The new 5G mobile communications standard is putting connected driving within reach. Faster data connections, minimum latency and high reliability pave the way toward optimized traffic concepts that enable vehicles to communicate with their environment and be intelligently integrated into the traffic flow.
Companies can find out whether this also works smoothly in practice at our 5G Bavaria automotive test bed. Since May, companies have been able to give their 5G applications a “reality check” in the test bed sponsored by the Bavarian Ministry of Economic Affairs, Regional Development and Energy. In this way, applications can be put through their paces under various reception conditions before being launched on the market. The controlled and reproducible test environment south of Rosenheim is ideal for this purpose due to its heterogeneous road area.

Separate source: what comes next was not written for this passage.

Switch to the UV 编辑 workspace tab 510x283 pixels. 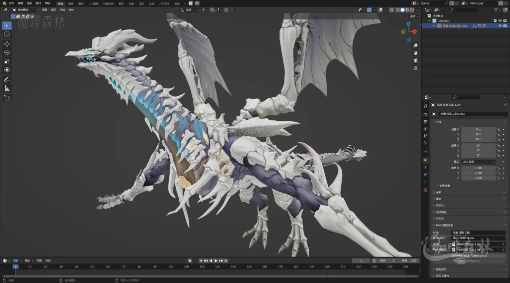pyautogui.click(x=94, y=3)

The automotive test bed is of particular use to developers who want to test new connectivity solutions in a real road network. The focus is on testing transmission technology and evaluating specific transmitter and receiver components. Essential performance parameters such as latency, reliability and throughput provide valuable insights into a given application’s quality of service and user experience. Connected driving introduces new functions that can be evaluated on the area’s test routes just as comprehensively as the quality of the data connections between the vehicle and the wireless network and among the vehicles themselves.
Connected car scenarios can also be expanded to include infrastructure components such as stationary traffic monitoring systems with object recognition. A local multi-access edge computing server can help test numerous applications in cases that require short response times, need to avoid cloud processing due to privacy concerns, or where local processing is preferred to reduce network traffic.